» **What the exercise asks**
Each entry below is to be returned exactly, with any pictures left out.

*** Given records ***

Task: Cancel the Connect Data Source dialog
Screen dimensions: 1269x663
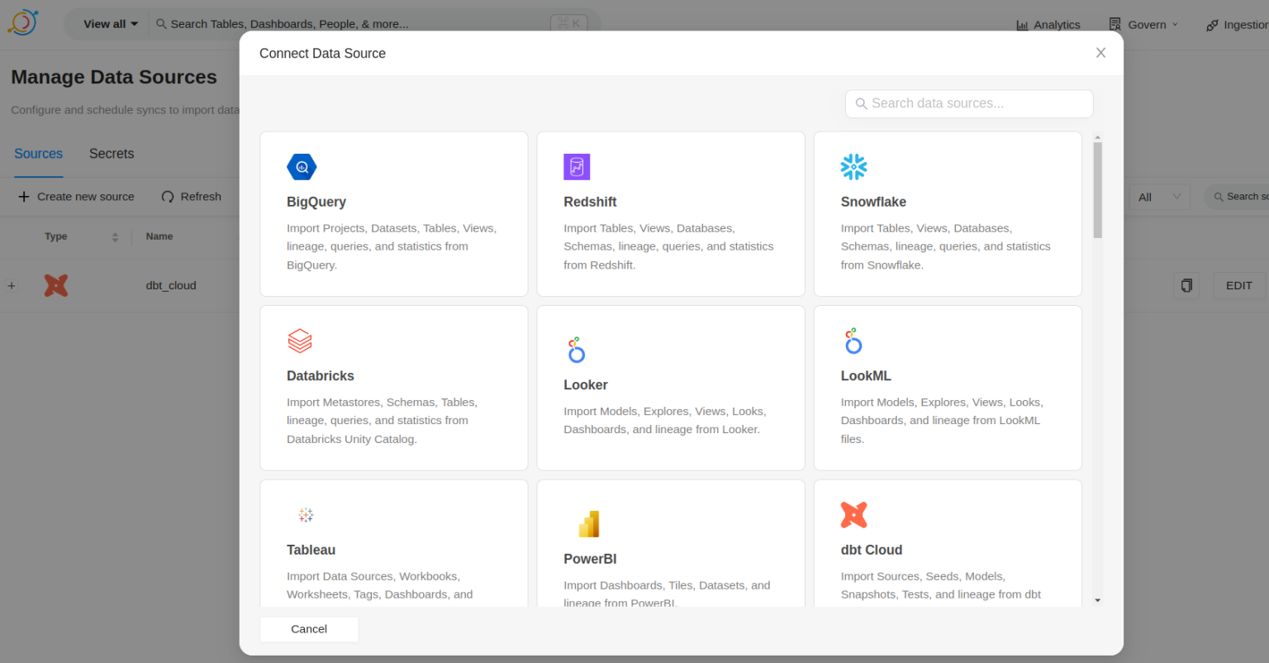Action: click(308, 629)
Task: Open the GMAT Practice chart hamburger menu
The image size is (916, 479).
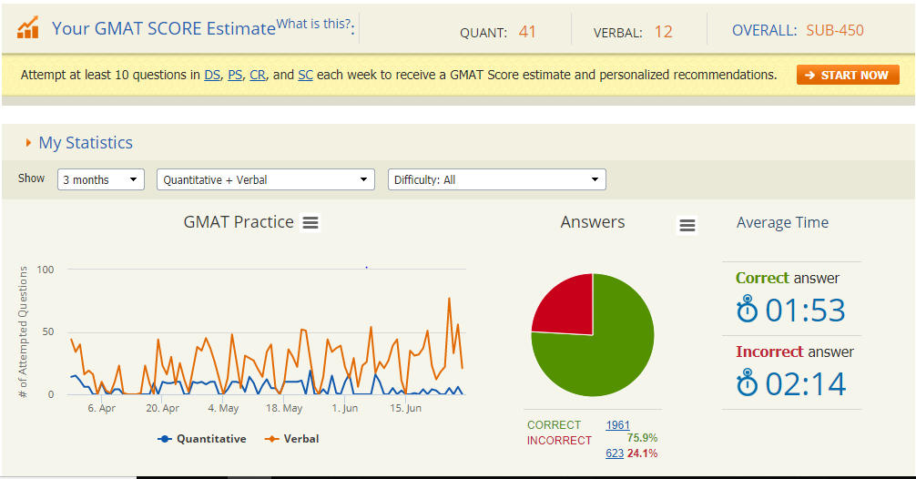Action: tap(310, 223)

*** End of Given records ***

» **Exercise result**
Task: Cancel the Connect Data Source dialog
Screen dimensions: 1269x663
Action: click(308, 629)
Task: Open the GMAT Practice chart hamburger menu
The image size is (916, 479).
Action: tap(310, 223)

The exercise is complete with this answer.